[Entries taken from a collection]
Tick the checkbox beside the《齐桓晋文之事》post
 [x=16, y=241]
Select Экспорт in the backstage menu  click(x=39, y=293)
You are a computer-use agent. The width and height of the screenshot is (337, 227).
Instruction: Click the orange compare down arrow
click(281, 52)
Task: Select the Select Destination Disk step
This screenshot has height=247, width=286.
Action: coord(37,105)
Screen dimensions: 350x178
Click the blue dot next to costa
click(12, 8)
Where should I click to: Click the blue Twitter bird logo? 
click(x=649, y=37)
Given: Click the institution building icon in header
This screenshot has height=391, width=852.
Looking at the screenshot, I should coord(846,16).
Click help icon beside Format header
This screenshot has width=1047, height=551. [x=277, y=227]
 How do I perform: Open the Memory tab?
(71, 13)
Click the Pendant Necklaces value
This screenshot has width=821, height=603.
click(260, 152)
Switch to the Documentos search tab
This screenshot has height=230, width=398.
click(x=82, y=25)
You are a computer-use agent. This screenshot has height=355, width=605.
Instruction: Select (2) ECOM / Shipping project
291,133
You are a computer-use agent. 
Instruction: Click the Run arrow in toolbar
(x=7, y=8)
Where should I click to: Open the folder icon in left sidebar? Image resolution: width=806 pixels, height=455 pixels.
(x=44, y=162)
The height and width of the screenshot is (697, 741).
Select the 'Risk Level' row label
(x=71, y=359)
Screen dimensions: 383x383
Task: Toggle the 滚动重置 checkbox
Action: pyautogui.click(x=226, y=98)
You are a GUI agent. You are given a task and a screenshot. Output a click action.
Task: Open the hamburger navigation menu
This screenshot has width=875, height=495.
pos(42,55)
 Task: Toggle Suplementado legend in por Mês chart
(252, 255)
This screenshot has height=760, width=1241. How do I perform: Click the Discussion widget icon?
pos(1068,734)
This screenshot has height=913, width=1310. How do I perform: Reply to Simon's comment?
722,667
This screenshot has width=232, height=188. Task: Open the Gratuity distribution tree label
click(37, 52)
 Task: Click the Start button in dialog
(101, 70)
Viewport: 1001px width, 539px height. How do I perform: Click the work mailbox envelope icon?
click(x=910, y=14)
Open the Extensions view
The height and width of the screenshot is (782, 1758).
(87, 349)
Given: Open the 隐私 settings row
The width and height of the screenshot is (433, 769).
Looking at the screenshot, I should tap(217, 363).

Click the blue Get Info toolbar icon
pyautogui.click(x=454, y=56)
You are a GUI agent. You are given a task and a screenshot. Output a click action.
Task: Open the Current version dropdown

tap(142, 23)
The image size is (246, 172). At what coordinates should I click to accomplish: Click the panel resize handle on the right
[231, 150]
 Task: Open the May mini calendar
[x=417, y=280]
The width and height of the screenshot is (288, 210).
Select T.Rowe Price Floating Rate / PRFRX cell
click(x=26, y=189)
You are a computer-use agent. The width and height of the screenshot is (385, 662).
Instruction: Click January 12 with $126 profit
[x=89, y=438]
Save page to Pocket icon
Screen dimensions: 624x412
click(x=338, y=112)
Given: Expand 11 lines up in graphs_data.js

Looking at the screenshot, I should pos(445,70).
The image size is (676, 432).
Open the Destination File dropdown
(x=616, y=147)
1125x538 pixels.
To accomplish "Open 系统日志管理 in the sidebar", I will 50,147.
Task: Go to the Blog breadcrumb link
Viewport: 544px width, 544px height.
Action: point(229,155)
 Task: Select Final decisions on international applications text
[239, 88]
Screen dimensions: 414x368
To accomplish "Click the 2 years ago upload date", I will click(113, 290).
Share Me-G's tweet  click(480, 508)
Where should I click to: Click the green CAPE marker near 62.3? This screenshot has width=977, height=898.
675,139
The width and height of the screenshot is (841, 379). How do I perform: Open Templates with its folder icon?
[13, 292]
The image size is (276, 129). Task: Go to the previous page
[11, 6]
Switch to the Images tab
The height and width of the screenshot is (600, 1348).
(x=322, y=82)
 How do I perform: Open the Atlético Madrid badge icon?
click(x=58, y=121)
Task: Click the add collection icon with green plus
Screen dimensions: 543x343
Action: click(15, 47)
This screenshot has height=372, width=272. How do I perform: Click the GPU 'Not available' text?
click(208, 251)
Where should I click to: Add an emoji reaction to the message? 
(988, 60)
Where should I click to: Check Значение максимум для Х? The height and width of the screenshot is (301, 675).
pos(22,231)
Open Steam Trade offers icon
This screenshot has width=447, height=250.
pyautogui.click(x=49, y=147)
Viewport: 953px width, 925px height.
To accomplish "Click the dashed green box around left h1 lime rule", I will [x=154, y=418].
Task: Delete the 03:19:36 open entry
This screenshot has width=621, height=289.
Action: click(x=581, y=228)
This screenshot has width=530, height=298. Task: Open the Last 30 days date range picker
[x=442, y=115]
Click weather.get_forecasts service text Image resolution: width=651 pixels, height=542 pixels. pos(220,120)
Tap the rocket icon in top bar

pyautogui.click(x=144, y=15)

**About this exercise**
Extract every line above exactly as it stands.

**Expected answer**
Tick the checkbox beside the《齐桓晋文之事》post
 [x=16, y=241]
Select Экспорт in the backstage menu  click(x=39, y=293)
You are a computer-use agent. The width and height of the screenshot is (337, 227).
Instruction: Click the orange compare down arrow
click(281, 52)
Task: Select the Select Destination Disk step
This screenshot has height=247, width=286.
Action: coord(37,105)
Screen dimensions: 350x178
Click the blue dot next to costa
click(12, 8)
Where should I click to: Click the blue Twitter bird logo? 
click(x=649, y=37)
Given: Click the institution building icon in header
This screenshot has height=391, width=852.
Looking at the screenshot, I should coord(846,16).
Click help icon beside Format header
This screenshot has width=1047, height=551. [x=277, y=227]
 How do I perform: Open the Memory tab?
(71, 13)
Click the Pendant Necklaces value
This screenshot has width=821, height=603.
click(260, 152)
Switch to the Documentos search tab
This screenshot has height=230, width=398.
click(x=82, y=25)
You are a computer-use agent. This screenshot has height=355, width=605.
Instruction: Select (2) ECOM / Shipping project
291,133
You are a computer-use agent. 
Instruction: Click the Run arrow in toolbar
(x=7, y=8)
Where should I click to: Open the folder icon in left sidebar? Image resolution: width=806 pixels, height=455 pixels.
(x=44, y=162)
The height and width of the screenshot is (697, 741).
Select the 'Risk Level' row label
(x=71, y=359)
Screen dimensions: 383x383
Task: Toggle the 滚动重置 checkbox
Action: pyautogui.click(x=226, y=98)
You are a GUI agent. You are given a task and a screenshot. Output a click action.
Task: Open the hamburger navigation menu
This screenshot has width=875, height=495.
pos(42,55)
 Task: Toggle Suplementado legend in por Mês chart
(252, 255)
This screenshot has height=760, width=1241. How do I perform: Click the Discussion widget icon?
pos(1068,734)
This screenshot has height=913, width=1310. How do I perform: Reply to Simon's comment?
722,667
This screenshot has width=232, height=188. Task: Open the Gratuity distribution tree label
click(37, 52)
 Task: Click the Start button in dialog
(101, 70)
Viewport: 1001px width, 539px height. How do I perform: Click the work mailbox envelope icon?
click(x=910, y=14)
Open the Extensions view
The height and width of the screenshot is (782, 1758).
(87, 349)
Given: Open the 隐私 settings row
The width and height of the screenshot is (433, 769).
Looking at the screenshot, I should tap(217, 363).

Click the blue Get Info toolbar icon
pyautogui.click(x=454, y=56)
You are a GUI agent. You are given a task and a screenshot. Output a click action.
Task: Open the Current version dropdown

tap(142, 23)
The image size is (246, 172). At what coordinates should I click to accomplish: Click the panel resize handle on the right
[231, 150]
 Task: Open the May mini calendar
[x=417, y=280]
The width and height of the screenshot is (288, 210).
Select T.Rowe Price Floating Rate / PRFRX cell
click(x=26, y=189)
You are a computer-use agent. The width and height of the screenshot is (385, 662).
Instruction: Click January 12 with $126 profit
[x=89, y=438]
Save page to Pocket icon
Screen dimensions: 624x412
click(x=338, y=112)
Given: Expand 11 lines up in graphs_data.js

Looking at the screenshot, I should pos(445,70).
The image size is (676, 432).
Open the Destination File dropdown
(x=616, y=147)
1125x538 pixels.
To accomplish "Open 系统日志管理 in the sidebar", I will 50,147.
Task: Go to the Blog breadcrumb link
Viewport: 544px width, 544px height.
Action: point(229,155)
 Task: Select Final decisions on international applications text
[239, 88]
Screen dimensions: 414x368
To accomplish "Click the 2 years ago upload date", I will click(113, 290).
Share Me-G's tweet  click(480, 508)
Where should I click to: Click the green CAPE marker near 62.3? This screenshot has width=977, height=898.
675,139
The width and height of the screenshot is (841, 379). How do I perform: Open Templates with its folder icon?
[13, 292]
The image size is (276, 129). Task: Go to the previous page
[11, 6]
Switch to the Images tab
The height and width of the screenshot is (600, 1348).
(x=322, y=82)
 How do I perform: Open the Atlético Madrid badge icon?
click(x=58, y=121)
Task: Click the add collection icon with green plus
Screen dimensions: 543x343
Action: click(15, 47)
This screenshot has height=372, width=272. How do I perform: Click the GPU 'Not available' text?
click(208, 251)
Where should I click to: Add an emoji reaction to the message? 
(988, 60)
Where should I click to: Check Значение максимум для Х? The height and width of the screenshot is (301, 675).
pos(22,231)
Open Steam Trade offers icon
This screenshot has width=447, height=250.
pyautogui.click(x=49, y=147)
Viewport: 953px width, 925px height.
To accomplish "Click the dashed green box around left h1 lime rule", I will [x=154, y=418].
Task: Delete the 03:19:36 open entry
This screenshot has width=621, height=289.
Action: click(x=581, y=228)
This screenshot has width=530, height=298. Task: Open the Last 30 days date range picker
[x=442, y=115]
Click weather.get_forecasts service text Image resolution: width=651 pixels, height=542 pixels. pos(220,120)
Tap the rocket icon in top bar

pyautogui.click(x=144, y=15)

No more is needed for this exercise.